-2

This is a sort of security-related thought experiment. In a (slightly odd) conversation I recently had, we got to discussing ways that a file could be kept the same, even when malicious users attempt to edit it. For the purpose of this discussion, we can assume that the "attacker"'s access to the file cannot be restricted, and the file cannot be made read-only. One idea that was suggested was to have a program continually overwriting the values. This raised the question of what stops the attacker from altering those programs, which led to a suggestion that I'd like to analyse a little.
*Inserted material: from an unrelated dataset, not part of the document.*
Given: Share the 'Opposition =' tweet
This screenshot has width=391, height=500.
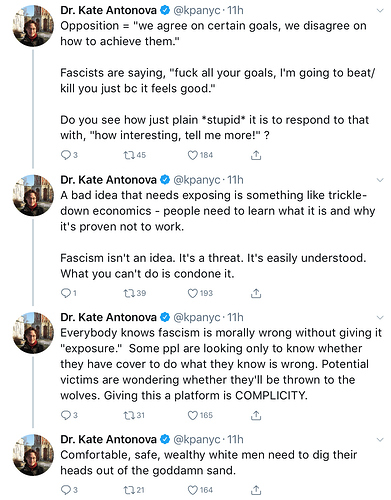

The idea is to have a few copies of a program running. Each program contains the desired file in its source code, along with a checksum of itself (including the file) so that in theory, it can detect modifications to itself or to another copy of itself. The program exists in several locations on disk. The program checks itself against the checksum, and terminates if there's a mismatch. It then seeks out one of the other versions, checks its values and checksum, and if any one of them is wrong, it terminates that program and overwrites it with a copy of itself. It then counts the number of program instances running, and if it's too small, it writes another copy to disk, and runs it. Meanwhile, another instance of the program is doing the same to this instance, while another does the same to that instance, and so on. The idea is that if the file is small, the program can be small, and this will all happen relatively quickly, so the chance that an attacker will be able to successfully modify all copies, in memory and on disk, simultaneously, before the mesh of programs detects and overwrites the edits, is very small. (For the purpose of this discussion, for various reasons the attacker cannot terminate the programs.)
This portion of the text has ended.